> [TASK GOAL]: Count the lines in the data below that contain the string "Instruction", with case counting. Reply with only the number.

'''

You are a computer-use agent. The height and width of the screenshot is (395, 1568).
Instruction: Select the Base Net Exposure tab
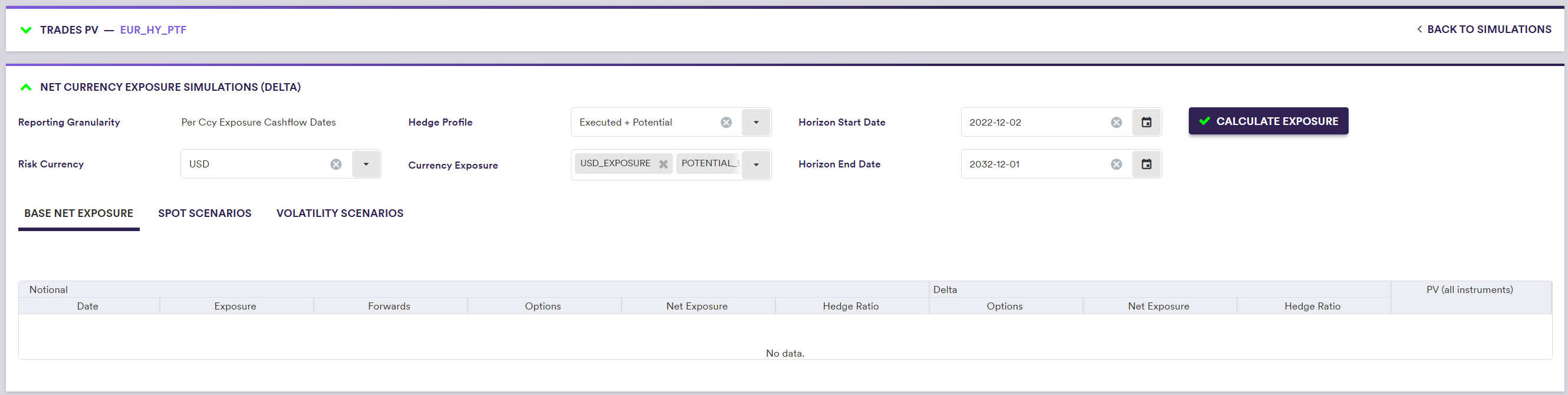tap(78, 213)
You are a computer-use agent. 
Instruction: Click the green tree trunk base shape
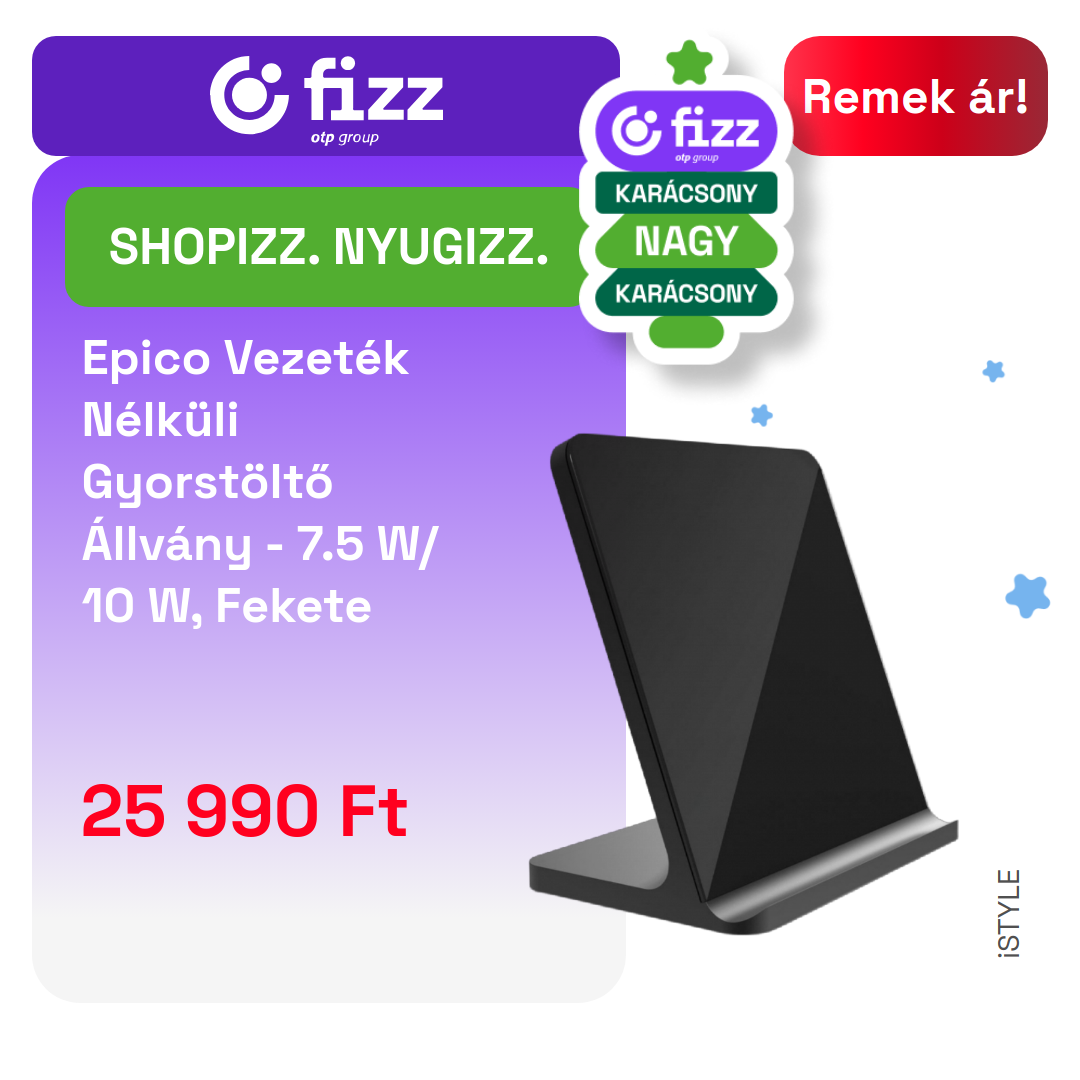[686, 332]
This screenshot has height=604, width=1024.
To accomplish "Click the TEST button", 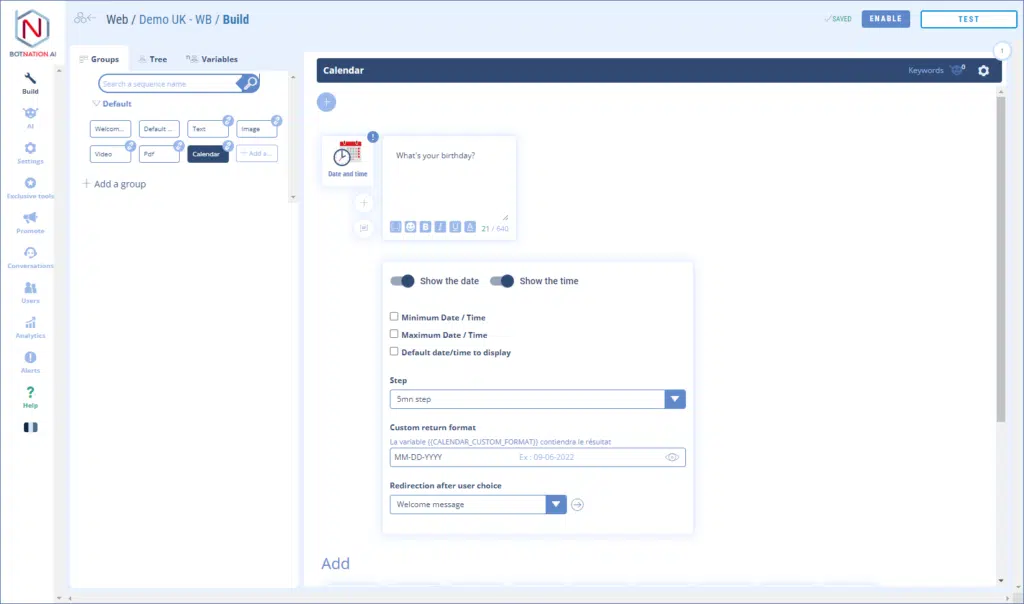I will point(967,19).

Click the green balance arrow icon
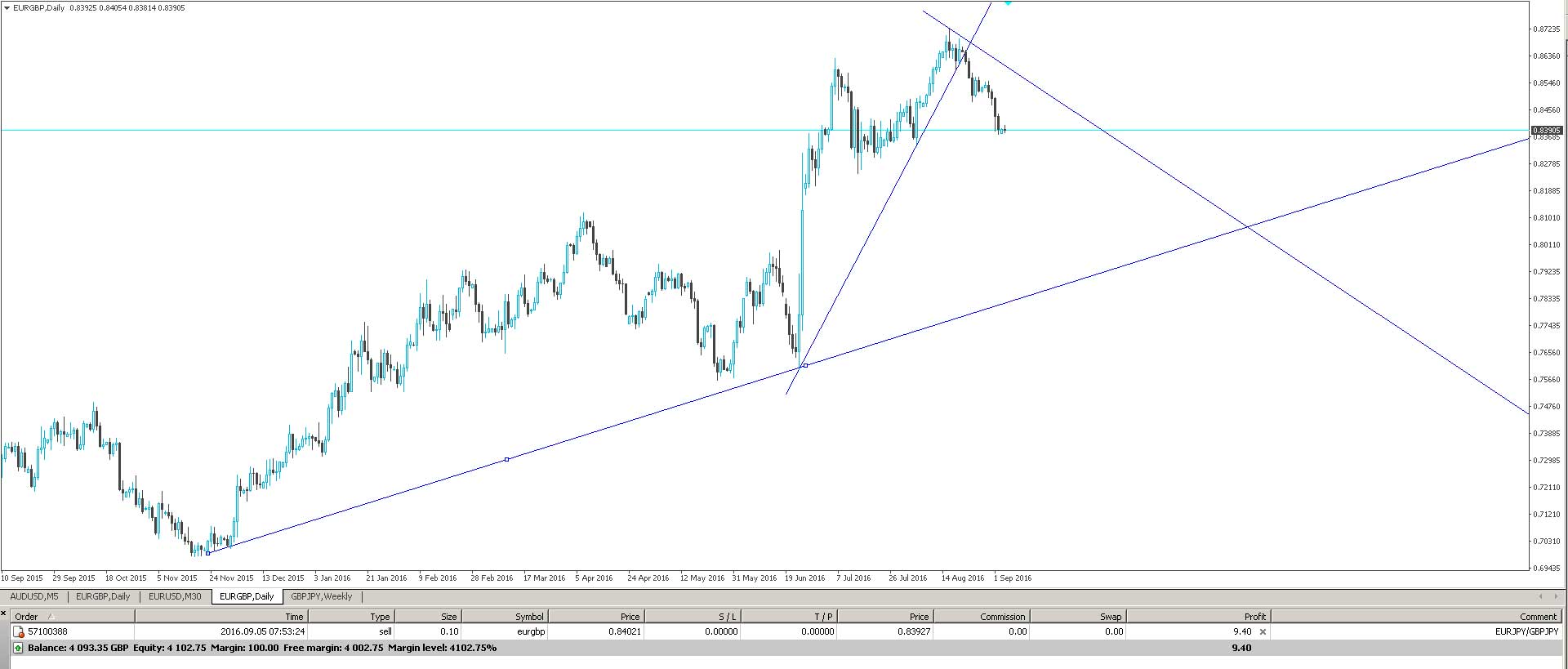point(19,648)
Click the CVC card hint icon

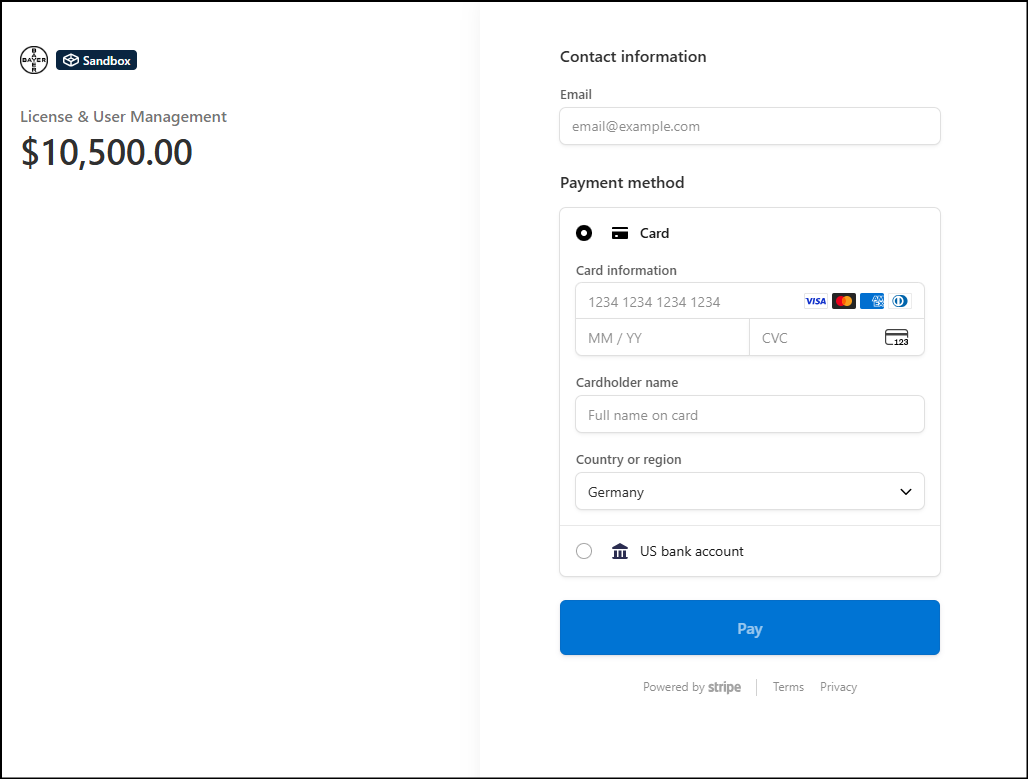tap(896, 338)
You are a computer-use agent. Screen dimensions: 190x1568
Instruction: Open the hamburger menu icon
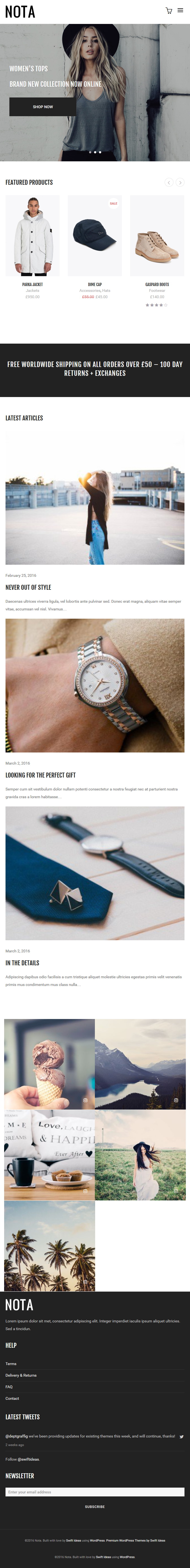180,10
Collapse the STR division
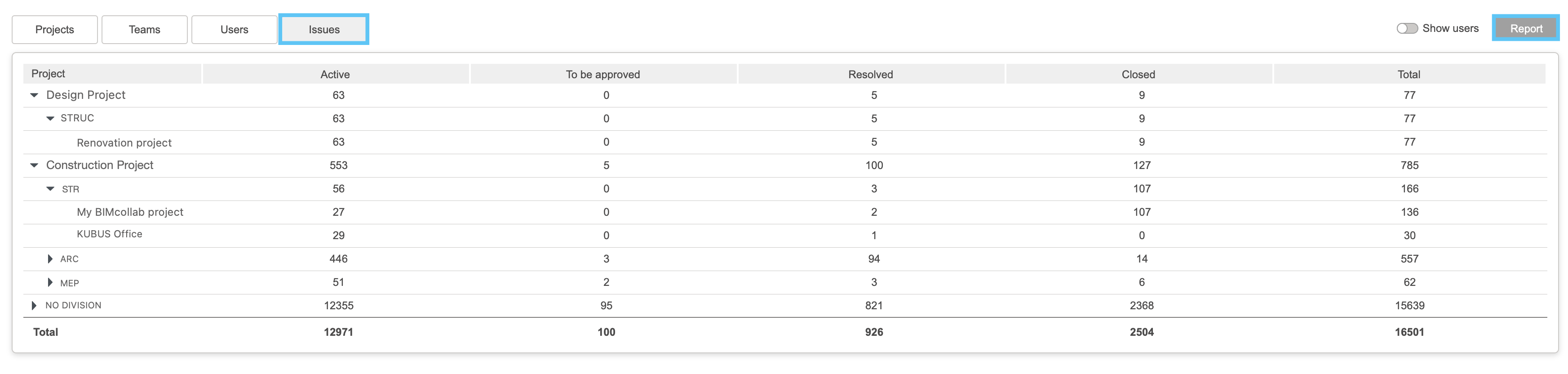 pyautogui.click(x=50, y=189)
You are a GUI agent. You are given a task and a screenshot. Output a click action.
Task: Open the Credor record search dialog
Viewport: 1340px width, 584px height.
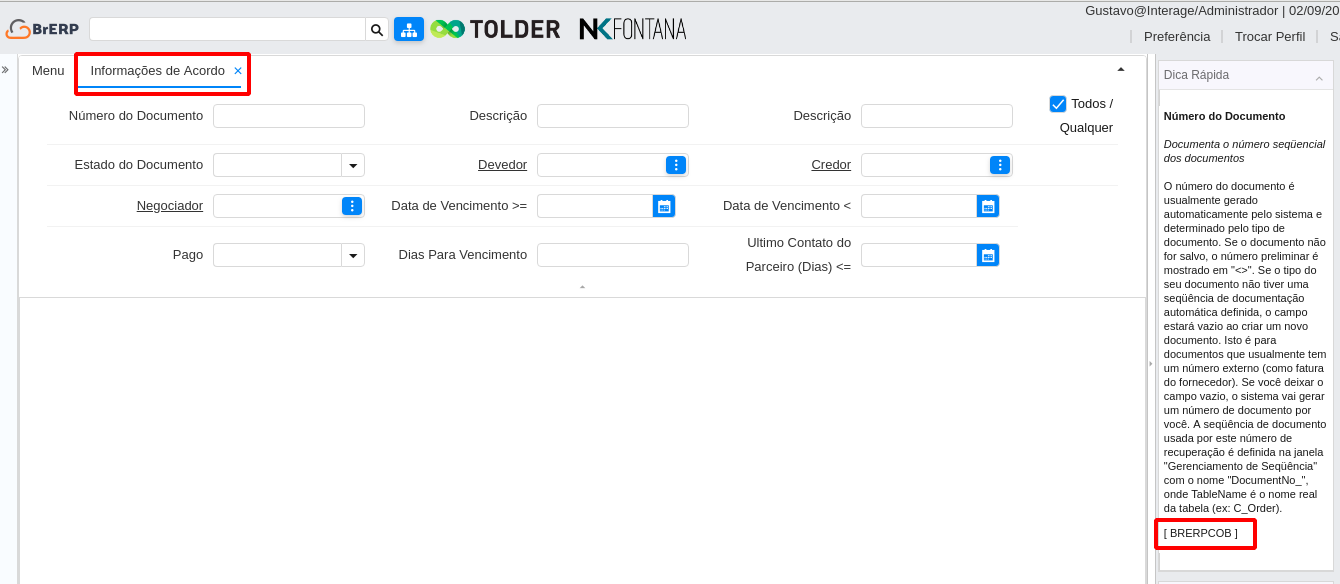(1001, 164)
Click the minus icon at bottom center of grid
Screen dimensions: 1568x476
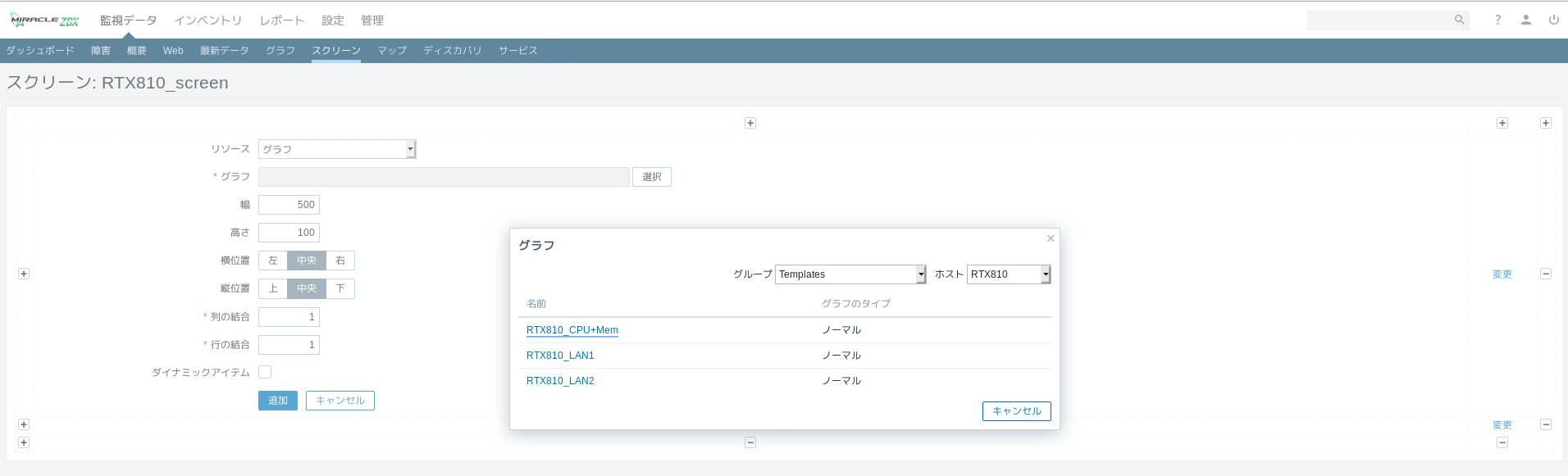[750, 442]
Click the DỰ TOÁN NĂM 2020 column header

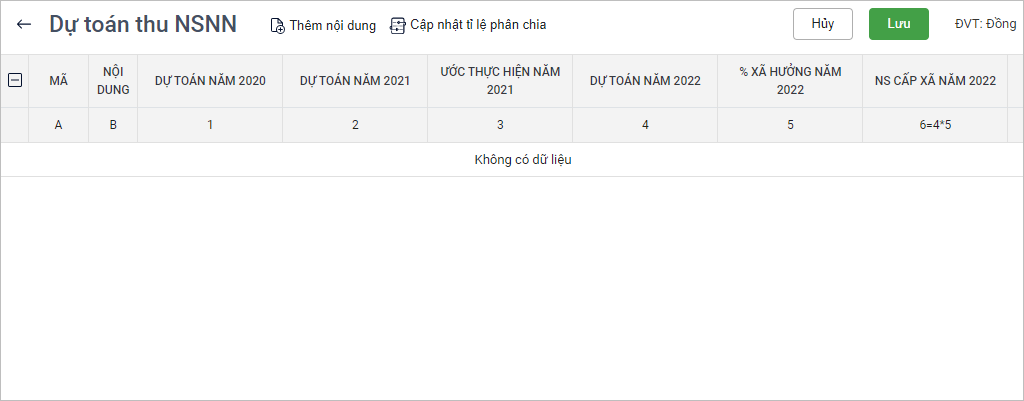pos(210,81)
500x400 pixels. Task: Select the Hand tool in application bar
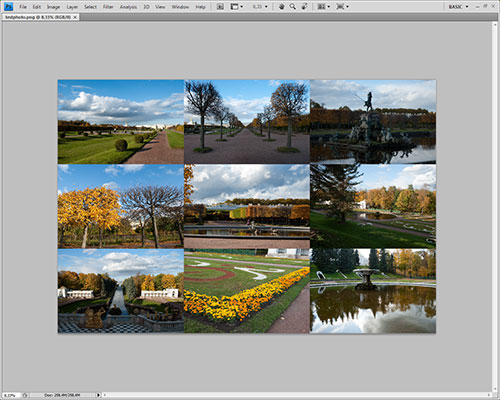[281, 7]
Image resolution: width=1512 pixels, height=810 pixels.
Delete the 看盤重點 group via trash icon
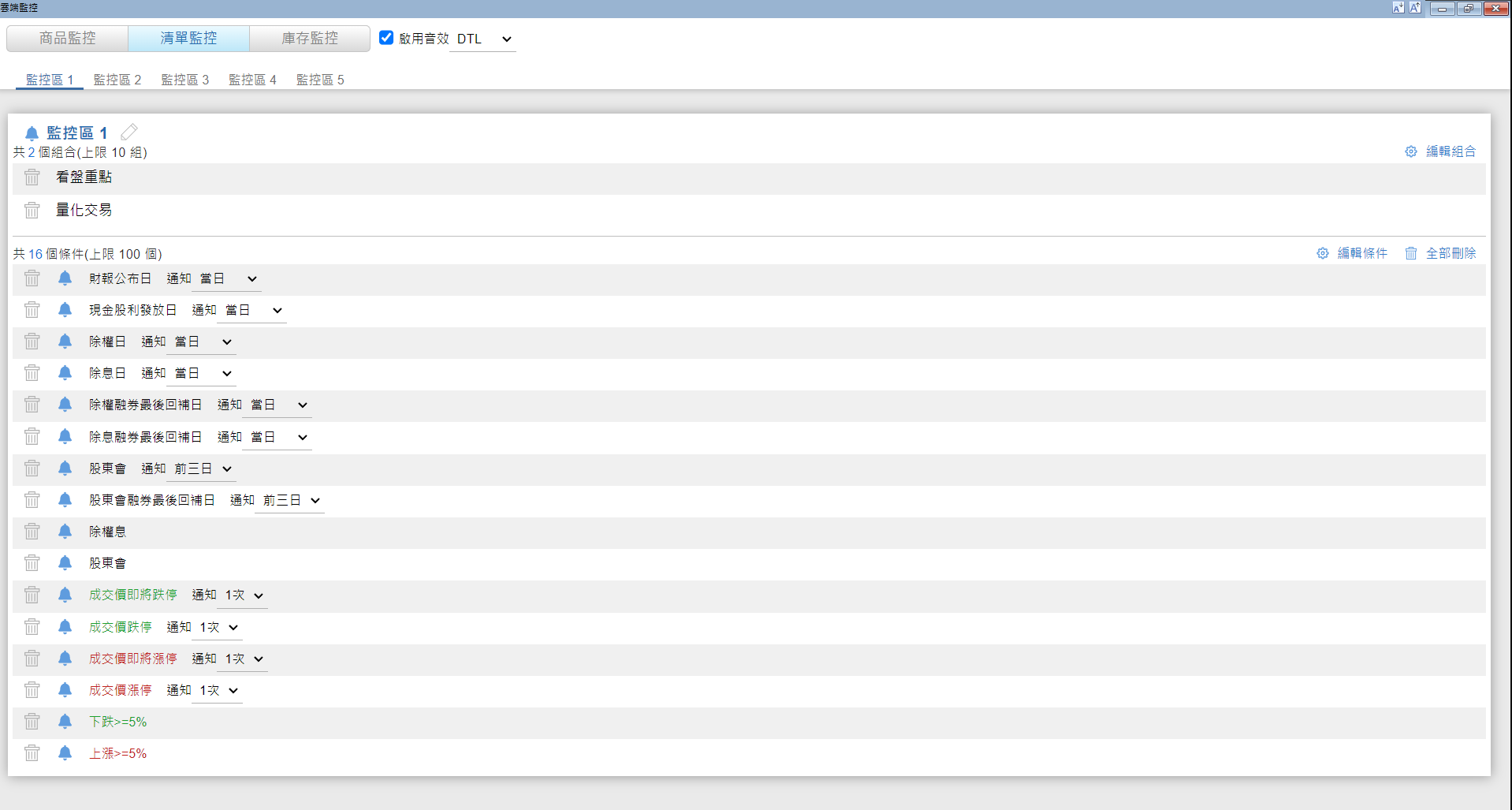[32, 177]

'''

> [TASK ANSWER]: 3